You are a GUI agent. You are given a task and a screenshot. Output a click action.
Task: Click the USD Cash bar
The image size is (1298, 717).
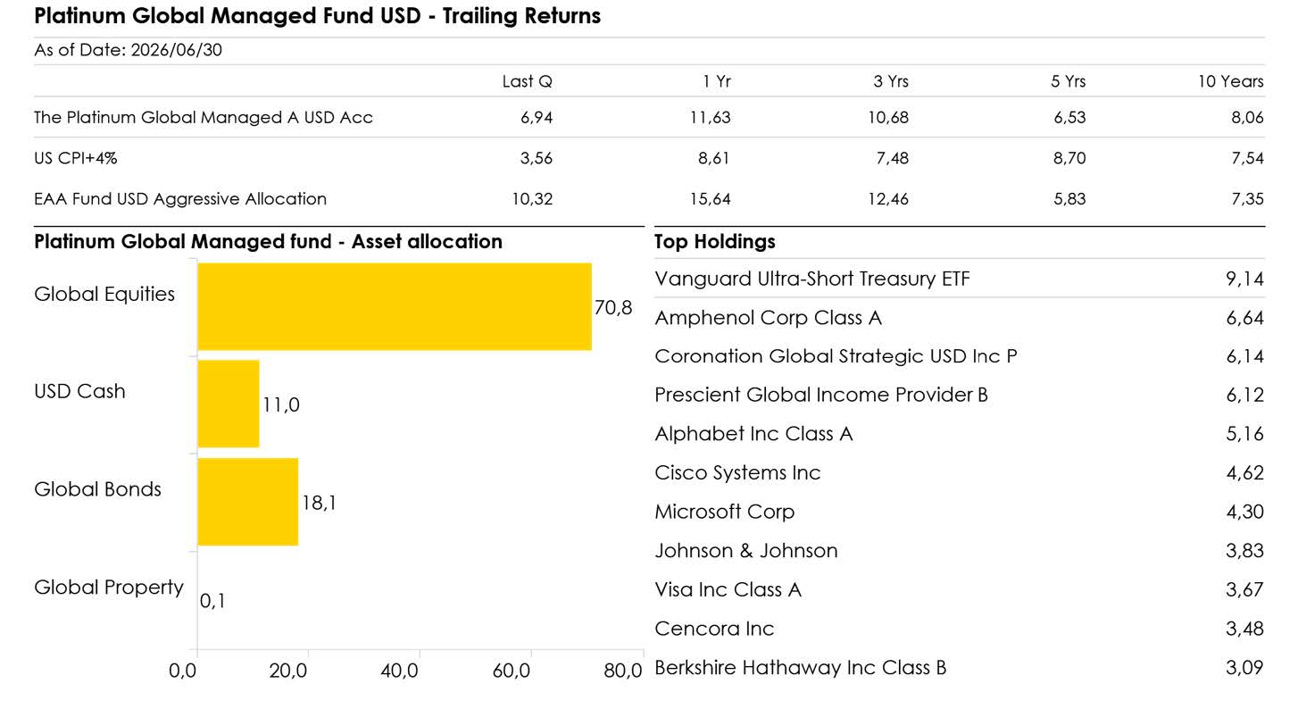pos(228,404)
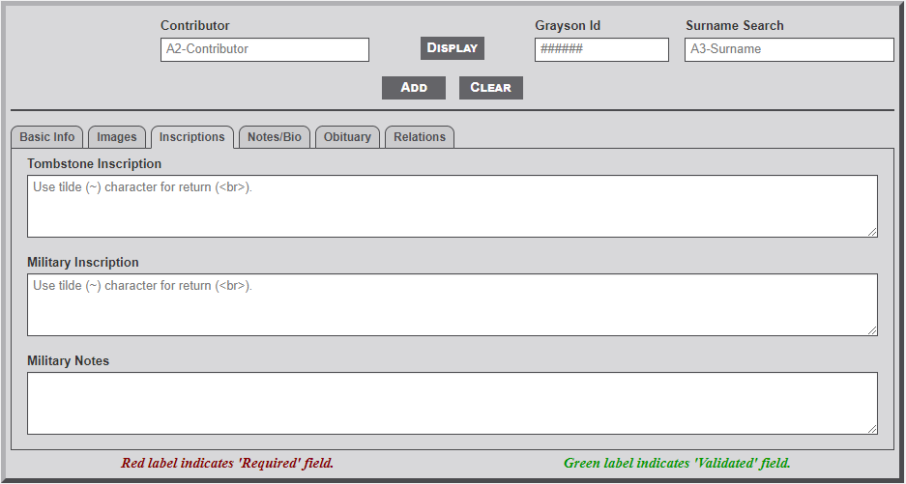Switch to the Basic Info tab
The height and width of the screenshot is (484, 906).
[x=46, y=137]
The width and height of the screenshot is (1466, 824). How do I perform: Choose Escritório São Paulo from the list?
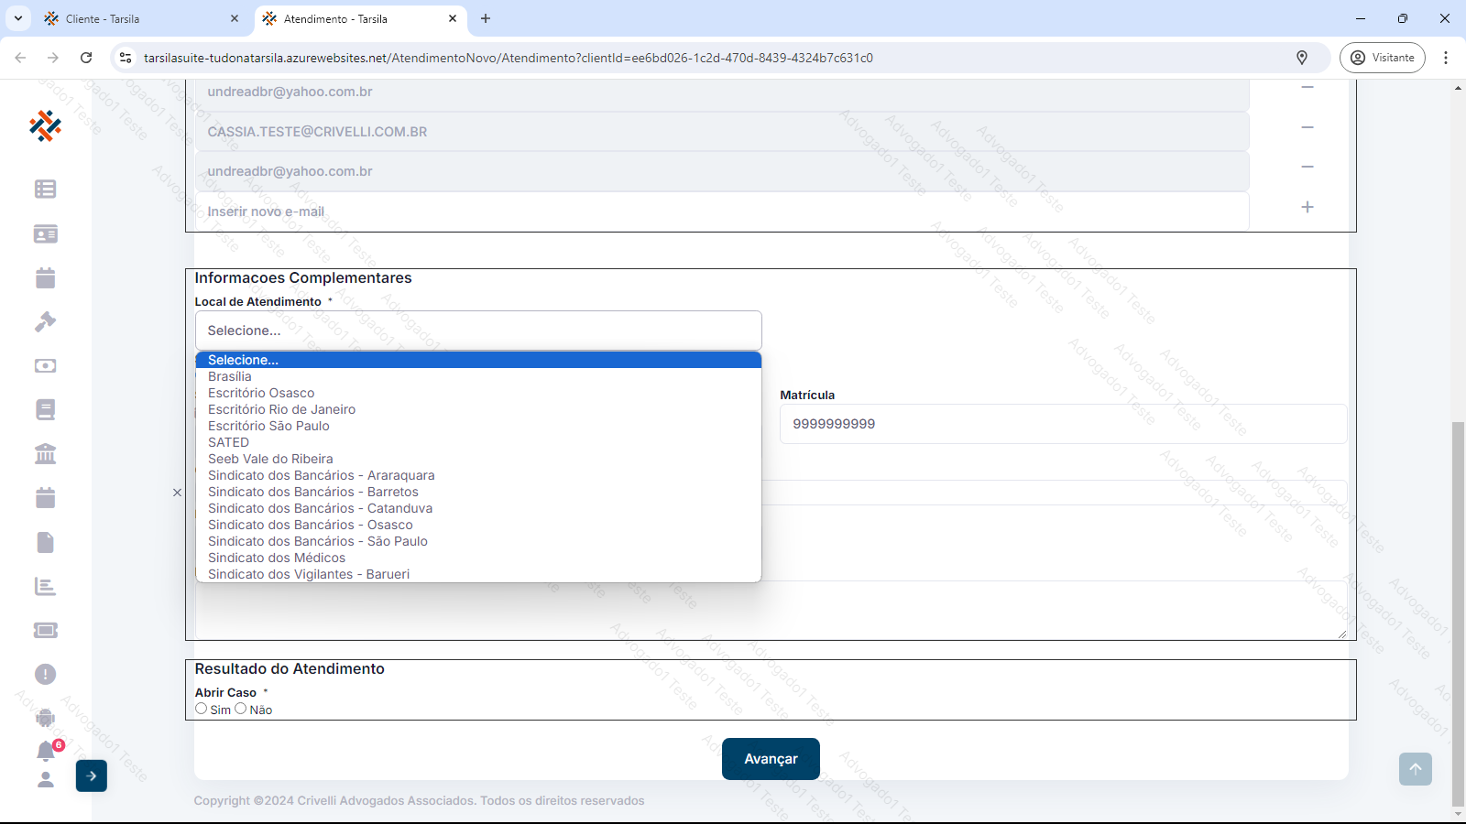[x=268, y=426]
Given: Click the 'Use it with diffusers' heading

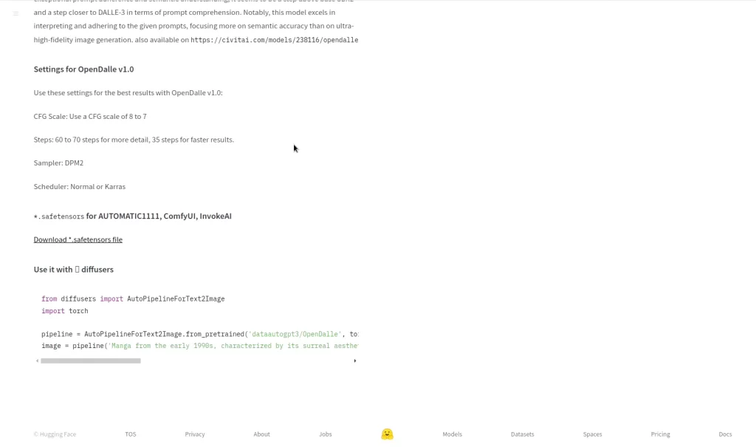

_ _ _

*Exercise instructions*
From the line containing "The width and" down to the final line of the material, restate every line word for word, and only those; drop the pictures.

*The answer*
The width and height of the screenshot is (1466, 824). How do I perform: Choose Escritório São Paulo from the list?
[x=268, y=426]
Given: Click the 'Use it with diffusers' heading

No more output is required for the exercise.